When push comes to shove, it is not a solid theology or a clever idea, but the caring presence of companions that is wanted in the end. Every religion offers some comfort to the harsh reality of death. In the face of death, we Unitarian Universalists speak of life. It is good and right to help one another so. This is how we live. This is how we die. This is all we have to offer.
In order for this to work, however, you have to refuse to be surprised by death, save when it really is a surprise. You can prepare for the undeniable reality of death. Talk you’re your lawyer and draw up your will and an advanced directive. Talk to any of those other specialists, those doctors and ministers and funeral home directors, if need be. Most importantly, talk with your family. Often this is not easy. “Oh, Mom!
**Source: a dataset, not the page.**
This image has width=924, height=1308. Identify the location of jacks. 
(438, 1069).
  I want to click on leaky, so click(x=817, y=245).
Don’t talk about that. You’re not going to die, not for a long time.” If you bring up your death, some people will refuse to talk about it, as if talking about it would make it happen sooner. Maybe you will need to be persistent or leave lots of notes.
You can prepare for the undeniable reality of death. And for that part for which you cannot prepare, have faith that it will work out without being a crisis. Trust life. Trust that when that last stage of your life arrives, you will be able to take advantage of what is offered. Trust life.
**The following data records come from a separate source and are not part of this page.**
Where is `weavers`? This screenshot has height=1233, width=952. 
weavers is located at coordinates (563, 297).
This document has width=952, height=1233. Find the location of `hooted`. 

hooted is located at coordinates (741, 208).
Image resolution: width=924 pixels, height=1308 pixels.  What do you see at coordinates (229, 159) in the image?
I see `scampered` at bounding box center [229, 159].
There is a poem called “First Lesson” that brings this home, this idea of trusting life. It is from a collection called Letter from a Distant Land in which the author, Philip Booth writes to his daughter:
Lie back, daughter, let your head
Be tipped back in the cup of my hand.
Gently, and I will hold you. Spread
Your arms wide, lie out on the stream
And look high at the gulls. A dead-
Man’s float is face down. You will dive
And swim soon enough where this tidewater
Ebbs to the sea. Daughter, believe me,
When you tire on the long thrash to your island,
Lie up, and survive.
As you float now, where I held you
And let go, remember when fear
Cramps your heart what I told you:
Lie gently and wide to the light-year
Stars, lie back, and the sea will hold you.
When I learned this poem, I also learned from a colleague that he first heard it read at a memorial service by the father of a young woman who had drowned. “Lie back, daughter, … I will hold you.” “A dead-man’s float is face down, … lie up and survive.”
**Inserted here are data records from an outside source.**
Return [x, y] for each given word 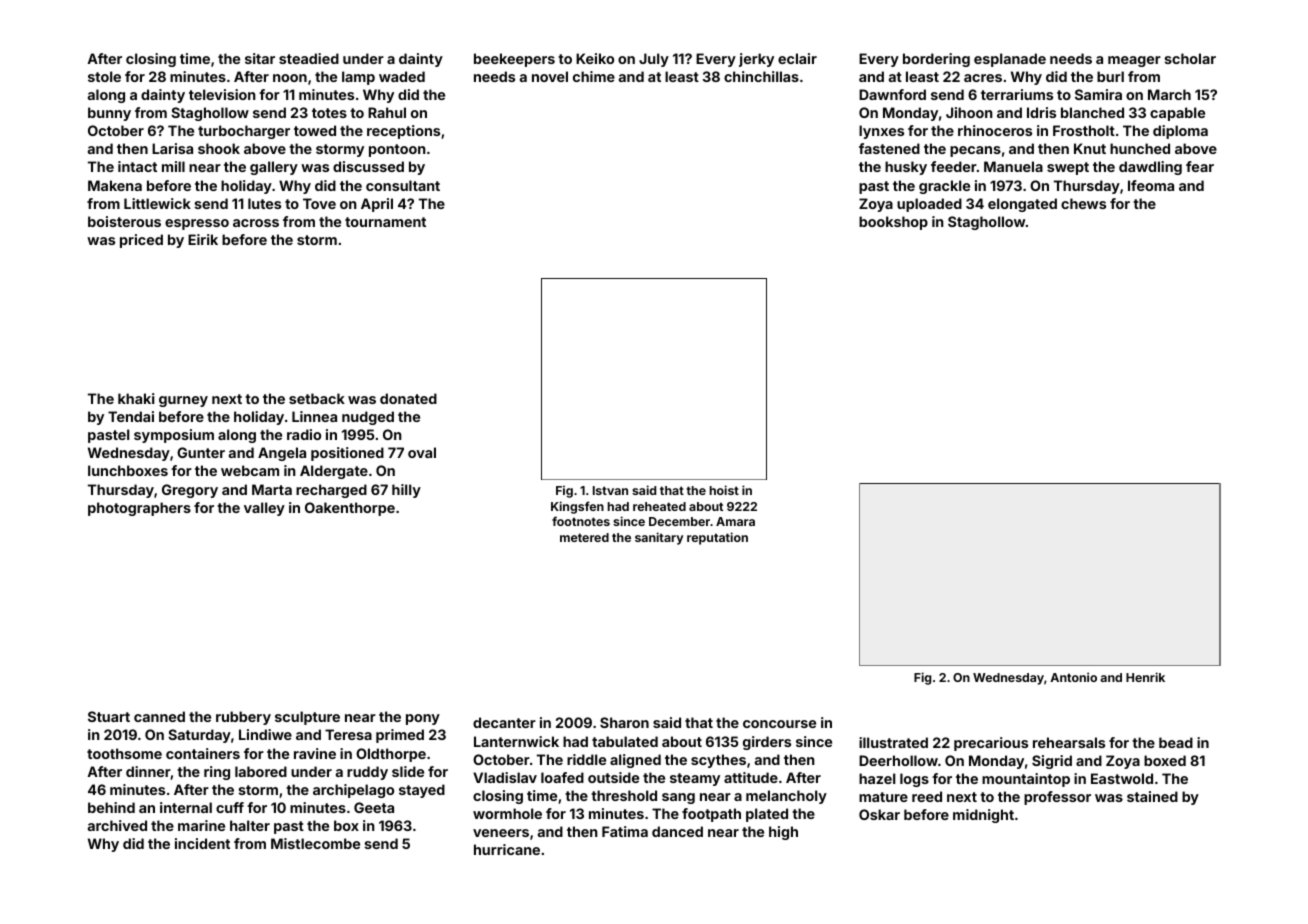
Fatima [625, 831]
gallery [274, 168]
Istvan [610, 490]
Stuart [109, 716]
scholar [1190, 58]
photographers [139, 509]
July [654, 60]
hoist [724, 490]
This poem is not about swimming, it is about life and death. “Remember when fear cramps your heart what I told you: lie gently and wide to the light-year stars, lie back, and the sea will hold you.” Trust life. You life will be filled with both wonder and pain; embrace both. You will be touched by death as you go through your life. Trust that when fear cramps your heart you can relax and be held in the grace of the world. The sea will hold you.
In a world without end, may it be so.